Recent criticisms of the legal system have resonated with some experienced lawyers. Barrister Watson, who has spent 15 years at the bar, says he's "deeply troubled by things that I see emerging out of this corner of the law." Citing some of the "sillier" suits in his experience-one arose from a boy slipping on sweat on a council basketball court-he says N.S.W. plaintiff lawyers are "following in the footsteps of American lawyers in examining ways that claims can be put more creatively for higher sums." For example, moderately injured people are being compensated up front for care they might otherwise have given to others-not just to people, but to dogs and budgerigars.

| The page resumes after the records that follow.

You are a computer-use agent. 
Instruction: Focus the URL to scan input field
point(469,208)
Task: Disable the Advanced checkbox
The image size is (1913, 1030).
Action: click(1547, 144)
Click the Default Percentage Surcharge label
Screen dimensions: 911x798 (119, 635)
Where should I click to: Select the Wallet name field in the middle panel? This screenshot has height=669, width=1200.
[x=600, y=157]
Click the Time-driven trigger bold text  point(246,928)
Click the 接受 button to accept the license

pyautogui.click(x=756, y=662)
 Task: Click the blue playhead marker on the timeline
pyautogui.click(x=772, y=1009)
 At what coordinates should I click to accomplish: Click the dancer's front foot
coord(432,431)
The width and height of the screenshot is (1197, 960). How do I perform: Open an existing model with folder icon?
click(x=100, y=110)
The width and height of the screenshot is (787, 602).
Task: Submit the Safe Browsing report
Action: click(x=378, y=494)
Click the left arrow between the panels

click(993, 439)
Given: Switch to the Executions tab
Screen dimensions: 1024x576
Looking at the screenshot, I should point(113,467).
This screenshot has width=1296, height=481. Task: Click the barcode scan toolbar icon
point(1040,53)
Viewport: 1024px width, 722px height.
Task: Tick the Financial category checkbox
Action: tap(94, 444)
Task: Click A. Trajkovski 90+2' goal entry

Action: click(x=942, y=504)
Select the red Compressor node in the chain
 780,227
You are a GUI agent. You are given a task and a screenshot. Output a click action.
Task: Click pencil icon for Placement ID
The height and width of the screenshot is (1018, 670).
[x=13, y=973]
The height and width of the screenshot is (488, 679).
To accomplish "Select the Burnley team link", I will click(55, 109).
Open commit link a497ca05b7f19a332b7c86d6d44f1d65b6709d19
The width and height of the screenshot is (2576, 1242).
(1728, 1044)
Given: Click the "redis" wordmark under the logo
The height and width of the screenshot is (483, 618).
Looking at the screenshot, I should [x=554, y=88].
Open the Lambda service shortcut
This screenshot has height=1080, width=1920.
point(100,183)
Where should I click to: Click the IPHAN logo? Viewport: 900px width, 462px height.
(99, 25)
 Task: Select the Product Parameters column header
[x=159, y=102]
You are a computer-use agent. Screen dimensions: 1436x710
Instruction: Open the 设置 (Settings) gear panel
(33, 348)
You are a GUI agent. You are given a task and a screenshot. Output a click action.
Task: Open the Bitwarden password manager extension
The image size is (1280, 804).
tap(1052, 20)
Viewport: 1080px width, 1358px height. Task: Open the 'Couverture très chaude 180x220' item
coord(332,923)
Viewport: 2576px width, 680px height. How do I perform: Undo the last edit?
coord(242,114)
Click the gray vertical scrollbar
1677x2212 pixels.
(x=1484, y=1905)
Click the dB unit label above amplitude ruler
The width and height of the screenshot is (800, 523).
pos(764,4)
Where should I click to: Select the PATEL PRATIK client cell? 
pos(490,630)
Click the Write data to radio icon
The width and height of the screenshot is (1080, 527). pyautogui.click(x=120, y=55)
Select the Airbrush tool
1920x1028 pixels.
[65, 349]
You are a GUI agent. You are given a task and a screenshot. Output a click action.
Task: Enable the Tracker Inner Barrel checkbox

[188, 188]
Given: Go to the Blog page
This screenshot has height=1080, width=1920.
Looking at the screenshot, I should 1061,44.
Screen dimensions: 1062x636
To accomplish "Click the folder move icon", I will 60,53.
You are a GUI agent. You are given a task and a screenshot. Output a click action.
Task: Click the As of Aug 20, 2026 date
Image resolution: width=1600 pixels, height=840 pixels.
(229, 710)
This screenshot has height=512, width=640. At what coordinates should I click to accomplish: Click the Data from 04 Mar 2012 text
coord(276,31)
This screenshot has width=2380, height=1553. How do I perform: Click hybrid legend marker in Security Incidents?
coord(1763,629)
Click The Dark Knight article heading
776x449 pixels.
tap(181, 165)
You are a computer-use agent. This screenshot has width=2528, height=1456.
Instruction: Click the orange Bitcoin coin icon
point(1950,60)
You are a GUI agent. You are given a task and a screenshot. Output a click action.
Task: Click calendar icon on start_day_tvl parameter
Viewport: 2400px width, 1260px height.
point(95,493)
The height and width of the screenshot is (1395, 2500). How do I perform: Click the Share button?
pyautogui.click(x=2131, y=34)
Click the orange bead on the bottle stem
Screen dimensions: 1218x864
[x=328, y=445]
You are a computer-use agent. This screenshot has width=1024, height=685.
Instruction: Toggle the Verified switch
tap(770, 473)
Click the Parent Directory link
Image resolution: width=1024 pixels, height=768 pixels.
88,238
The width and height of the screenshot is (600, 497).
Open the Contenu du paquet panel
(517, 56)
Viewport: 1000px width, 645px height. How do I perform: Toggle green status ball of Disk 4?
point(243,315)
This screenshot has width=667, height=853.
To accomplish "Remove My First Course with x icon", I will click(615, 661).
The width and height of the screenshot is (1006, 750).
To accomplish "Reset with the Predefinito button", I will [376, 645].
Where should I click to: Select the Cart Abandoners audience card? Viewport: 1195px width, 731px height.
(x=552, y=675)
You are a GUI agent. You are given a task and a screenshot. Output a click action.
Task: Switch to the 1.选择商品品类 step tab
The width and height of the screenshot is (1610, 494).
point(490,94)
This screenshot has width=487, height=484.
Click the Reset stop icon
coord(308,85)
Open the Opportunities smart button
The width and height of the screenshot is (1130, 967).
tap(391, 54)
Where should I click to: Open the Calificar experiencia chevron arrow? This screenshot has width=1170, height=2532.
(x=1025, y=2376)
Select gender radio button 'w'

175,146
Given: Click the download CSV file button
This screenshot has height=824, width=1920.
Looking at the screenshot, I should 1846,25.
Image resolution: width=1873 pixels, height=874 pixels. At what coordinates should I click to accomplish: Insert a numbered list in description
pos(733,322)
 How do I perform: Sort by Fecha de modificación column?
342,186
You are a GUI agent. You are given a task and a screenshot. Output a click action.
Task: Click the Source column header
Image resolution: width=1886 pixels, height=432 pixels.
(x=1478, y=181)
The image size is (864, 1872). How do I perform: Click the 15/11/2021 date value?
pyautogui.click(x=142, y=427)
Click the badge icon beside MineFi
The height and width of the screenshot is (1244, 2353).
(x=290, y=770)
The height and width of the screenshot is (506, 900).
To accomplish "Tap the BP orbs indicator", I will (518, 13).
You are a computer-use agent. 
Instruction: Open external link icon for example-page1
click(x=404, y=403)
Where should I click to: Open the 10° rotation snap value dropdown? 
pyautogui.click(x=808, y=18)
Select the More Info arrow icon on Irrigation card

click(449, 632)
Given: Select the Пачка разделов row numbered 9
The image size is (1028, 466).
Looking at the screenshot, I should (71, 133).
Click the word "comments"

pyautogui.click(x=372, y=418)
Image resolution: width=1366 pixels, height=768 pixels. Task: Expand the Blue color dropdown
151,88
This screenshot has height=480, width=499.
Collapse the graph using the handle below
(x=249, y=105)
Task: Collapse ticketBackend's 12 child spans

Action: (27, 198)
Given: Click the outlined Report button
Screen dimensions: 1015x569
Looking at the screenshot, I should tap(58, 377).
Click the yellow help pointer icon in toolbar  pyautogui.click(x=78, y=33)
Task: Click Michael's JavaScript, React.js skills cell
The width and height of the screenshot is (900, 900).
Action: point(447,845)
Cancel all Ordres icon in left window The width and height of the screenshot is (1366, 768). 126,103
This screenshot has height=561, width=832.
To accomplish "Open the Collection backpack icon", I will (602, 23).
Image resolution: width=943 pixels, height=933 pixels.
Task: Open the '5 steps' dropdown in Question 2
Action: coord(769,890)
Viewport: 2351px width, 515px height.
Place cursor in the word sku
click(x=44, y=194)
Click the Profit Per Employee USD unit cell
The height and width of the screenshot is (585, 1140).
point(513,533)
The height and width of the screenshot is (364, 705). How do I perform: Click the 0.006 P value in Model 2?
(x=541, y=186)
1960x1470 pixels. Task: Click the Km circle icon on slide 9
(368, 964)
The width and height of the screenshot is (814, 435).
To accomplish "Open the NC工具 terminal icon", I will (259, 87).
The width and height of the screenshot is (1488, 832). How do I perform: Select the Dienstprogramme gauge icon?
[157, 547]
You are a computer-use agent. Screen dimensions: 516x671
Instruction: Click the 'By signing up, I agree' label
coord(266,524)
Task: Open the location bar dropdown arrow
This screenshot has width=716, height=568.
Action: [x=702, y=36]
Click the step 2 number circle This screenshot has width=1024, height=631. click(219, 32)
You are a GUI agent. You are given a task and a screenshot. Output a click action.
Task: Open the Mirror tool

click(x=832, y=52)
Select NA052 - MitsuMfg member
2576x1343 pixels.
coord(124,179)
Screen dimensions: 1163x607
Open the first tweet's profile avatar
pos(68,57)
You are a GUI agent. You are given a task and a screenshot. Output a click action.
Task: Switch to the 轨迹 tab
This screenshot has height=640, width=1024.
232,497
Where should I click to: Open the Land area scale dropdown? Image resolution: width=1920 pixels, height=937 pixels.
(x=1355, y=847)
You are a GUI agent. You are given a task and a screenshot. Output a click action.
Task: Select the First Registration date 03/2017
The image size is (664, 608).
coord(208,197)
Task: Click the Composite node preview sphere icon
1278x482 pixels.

And lawyers had better be abreast of these developments, says Watson, or else they risk being sued for professional negligence by disgruntled former clients.

Dubious suits wouldn't matter so much, Watson says, if judges were setting the bar higher for findings of negligence. Alas, it is a "stock standard joke" in legal circles that "cases that involve no real negligence-just ordinary accidents of life"-are routinely ending in damages awards. Other lawyers concur, arguing that in certain jurisdictions plaintiffs nearly always win, even when they're caught lying under oath; most judges, it's suggested, would rather be known as "generous" than "mean." Judges often aren't helped, Watson argues, by evidence from the "bandwagon of people"-engineers, doctors-attached to litigation: "There are numerous experts who are available to give opinions-for either side-who it is known will support sometimes absurd contentions."

While debate continues on the causes of the insurance-premium blowout and the crumbling of Australian fortitude, solicitor Fegent says he'll get on with helping people. One time, he recalls, a woman came to him who'd been hit on the head by a crate of soft-drink cans in a shopping center. Though her doctor had examined her, Fegent listened as she described her symptoms and became convinced she'd fractured her neck. A scan proved him right. Agent of greed or battlers' friend? Australians are asking themselves a similar question about personal-injury litigation: which is more important-an individual's right to seek redress, or society's need to set limits on the blame game?